Below are the records; tally the lines that include "стран" and report only the total.

Entries taken from a collection
=== Section Start ===

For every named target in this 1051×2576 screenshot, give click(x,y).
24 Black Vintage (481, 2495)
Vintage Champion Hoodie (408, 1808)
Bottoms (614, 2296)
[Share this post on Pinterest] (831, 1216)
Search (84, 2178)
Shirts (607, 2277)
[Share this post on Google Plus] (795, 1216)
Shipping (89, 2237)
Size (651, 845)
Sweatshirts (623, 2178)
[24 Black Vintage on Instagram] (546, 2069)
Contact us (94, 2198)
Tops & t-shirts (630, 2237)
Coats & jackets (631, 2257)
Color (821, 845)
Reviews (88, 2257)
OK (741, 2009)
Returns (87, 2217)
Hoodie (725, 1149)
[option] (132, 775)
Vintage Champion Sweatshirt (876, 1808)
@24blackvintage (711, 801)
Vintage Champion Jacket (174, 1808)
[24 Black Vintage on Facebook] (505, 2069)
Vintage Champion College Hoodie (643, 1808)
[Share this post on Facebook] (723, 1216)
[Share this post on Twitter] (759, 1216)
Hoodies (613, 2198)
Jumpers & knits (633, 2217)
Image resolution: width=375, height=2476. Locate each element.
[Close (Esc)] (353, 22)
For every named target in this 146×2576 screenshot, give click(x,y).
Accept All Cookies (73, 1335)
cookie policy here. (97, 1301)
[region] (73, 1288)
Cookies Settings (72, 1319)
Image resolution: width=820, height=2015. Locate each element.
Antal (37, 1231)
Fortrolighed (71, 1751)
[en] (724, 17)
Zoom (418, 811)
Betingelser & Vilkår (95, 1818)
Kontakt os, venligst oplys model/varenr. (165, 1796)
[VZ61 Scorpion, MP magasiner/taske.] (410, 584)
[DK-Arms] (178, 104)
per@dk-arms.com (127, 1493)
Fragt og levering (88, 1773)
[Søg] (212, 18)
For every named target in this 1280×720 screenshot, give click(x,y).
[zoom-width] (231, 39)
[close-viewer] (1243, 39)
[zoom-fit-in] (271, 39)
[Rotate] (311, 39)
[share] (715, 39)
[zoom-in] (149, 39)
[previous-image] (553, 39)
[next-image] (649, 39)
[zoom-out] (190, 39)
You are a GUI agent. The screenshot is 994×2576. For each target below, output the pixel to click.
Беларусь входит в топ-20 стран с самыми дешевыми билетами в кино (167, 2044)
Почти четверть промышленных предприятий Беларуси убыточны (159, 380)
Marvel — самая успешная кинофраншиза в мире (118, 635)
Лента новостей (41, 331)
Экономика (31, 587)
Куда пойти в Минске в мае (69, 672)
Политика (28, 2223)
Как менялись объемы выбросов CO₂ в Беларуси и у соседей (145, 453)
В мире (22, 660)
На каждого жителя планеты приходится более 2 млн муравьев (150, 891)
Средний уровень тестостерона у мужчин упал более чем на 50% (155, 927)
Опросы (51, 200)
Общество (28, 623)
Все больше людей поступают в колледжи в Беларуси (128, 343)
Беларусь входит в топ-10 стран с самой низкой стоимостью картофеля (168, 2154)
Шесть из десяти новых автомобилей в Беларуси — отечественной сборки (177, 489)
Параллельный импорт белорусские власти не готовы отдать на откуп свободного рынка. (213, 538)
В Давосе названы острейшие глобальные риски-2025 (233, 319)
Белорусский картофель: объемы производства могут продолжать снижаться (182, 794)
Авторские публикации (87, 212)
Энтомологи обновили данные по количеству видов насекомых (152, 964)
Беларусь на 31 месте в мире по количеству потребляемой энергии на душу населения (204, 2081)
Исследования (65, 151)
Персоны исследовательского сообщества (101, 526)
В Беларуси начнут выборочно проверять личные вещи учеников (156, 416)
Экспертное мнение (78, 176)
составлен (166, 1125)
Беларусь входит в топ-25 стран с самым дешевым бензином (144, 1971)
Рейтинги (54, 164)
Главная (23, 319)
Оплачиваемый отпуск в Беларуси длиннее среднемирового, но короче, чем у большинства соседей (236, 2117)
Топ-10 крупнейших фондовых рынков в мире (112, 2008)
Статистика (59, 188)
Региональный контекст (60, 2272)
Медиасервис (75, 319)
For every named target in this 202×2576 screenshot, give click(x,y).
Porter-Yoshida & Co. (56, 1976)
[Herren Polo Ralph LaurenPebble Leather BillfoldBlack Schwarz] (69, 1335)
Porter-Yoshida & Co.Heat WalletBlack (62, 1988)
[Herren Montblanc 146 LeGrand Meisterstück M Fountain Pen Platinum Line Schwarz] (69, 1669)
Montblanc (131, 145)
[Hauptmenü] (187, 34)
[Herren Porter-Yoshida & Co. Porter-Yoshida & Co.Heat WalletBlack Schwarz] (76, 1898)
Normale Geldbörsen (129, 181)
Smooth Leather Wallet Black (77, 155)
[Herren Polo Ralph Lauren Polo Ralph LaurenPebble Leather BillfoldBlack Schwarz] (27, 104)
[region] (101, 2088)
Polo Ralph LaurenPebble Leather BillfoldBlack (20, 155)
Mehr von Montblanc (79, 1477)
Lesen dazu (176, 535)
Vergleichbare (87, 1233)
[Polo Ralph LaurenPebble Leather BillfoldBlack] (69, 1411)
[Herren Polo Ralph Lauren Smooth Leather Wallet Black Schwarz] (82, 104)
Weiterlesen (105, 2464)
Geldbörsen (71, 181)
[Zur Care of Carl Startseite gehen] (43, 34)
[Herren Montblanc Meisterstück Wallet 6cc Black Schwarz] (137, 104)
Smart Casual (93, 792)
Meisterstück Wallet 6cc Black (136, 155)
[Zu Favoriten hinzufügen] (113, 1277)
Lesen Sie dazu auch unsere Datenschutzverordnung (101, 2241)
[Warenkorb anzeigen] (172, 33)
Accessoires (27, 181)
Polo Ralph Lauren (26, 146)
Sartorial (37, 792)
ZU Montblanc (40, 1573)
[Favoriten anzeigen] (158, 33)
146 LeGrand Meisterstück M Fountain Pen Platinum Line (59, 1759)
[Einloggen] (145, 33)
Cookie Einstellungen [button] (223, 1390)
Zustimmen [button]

=== Section End ===

Task result: 3